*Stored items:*
====
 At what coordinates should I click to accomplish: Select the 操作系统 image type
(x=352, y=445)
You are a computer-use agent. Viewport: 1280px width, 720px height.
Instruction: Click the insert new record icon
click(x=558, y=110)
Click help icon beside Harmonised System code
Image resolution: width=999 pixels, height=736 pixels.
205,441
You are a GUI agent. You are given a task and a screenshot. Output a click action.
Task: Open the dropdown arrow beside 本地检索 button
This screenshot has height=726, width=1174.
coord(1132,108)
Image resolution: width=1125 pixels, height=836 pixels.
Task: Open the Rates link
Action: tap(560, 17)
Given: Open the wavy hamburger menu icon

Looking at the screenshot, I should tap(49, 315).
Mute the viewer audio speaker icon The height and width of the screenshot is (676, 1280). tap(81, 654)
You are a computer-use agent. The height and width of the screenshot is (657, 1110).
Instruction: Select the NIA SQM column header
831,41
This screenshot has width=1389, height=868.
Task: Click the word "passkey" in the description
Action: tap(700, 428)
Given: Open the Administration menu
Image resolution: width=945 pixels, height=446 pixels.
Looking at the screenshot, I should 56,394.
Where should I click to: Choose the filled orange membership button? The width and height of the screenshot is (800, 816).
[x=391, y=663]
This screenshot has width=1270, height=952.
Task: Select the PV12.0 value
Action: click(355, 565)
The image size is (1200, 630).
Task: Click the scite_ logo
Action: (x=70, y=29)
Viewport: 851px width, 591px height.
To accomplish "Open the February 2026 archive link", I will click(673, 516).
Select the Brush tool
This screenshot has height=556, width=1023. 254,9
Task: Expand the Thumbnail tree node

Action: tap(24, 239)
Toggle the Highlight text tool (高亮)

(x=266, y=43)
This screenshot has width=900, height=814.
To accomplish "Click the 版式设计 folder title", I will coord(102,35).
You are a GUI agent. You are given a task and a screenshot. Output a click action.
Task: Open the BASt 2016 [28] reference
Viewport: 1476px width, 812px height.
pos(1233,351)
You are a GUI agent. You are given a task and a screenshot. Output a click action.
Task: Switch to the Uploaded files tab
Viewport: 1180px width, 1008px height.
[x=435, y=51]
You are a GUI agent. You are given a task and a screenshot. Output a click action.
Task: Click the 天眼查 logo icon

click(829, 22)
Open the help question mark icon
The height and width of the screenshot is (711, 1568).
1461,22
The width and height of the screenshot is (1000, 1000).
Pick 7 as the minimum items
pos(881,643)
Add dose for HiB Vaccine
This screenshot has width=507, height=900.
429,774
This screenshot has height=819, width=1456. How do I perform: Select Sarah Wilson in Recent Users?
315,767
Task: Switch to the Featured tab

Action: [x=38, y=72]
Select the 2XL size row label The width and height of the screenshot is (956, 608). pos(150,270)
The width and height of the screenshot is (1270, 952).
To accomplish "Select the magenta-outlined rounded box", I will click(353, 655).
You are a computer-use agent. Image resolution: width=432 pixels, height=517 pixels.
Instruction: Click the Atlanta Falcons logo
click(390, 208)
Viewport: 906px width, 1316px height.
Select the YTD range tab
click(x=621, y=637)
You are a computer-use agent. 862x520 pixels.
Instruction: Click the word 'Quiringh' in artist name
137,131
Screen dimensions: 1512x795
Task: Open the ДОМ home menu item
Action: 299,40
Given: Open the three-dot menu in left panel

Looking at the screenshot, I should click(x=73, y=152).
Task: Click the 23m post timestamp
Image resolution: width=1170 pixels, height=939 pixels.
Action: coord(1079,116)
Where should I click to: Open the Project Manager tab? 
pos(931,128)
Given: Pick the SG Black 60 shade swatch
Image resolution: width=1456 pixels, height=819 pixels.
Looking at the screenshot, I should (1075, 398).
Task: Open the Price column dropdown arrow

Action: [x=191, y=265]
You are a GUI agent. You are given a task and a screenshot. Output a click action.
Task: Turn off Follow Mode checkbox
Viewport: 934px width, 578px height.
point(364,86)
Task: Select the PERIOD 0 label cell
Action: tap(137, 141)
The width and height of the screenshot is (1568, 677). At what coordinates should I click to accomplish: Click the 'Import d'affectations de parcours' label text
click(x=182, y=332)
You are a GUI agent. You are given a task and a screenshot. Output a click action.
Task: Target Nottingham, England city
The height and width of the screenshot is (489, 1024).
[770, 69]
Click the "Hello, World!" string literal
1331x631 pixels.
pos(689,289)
====
*Try it:*
Lines containing the word "will" are to be tallied across the entries above; give only the resulting count.

*Task result:*
3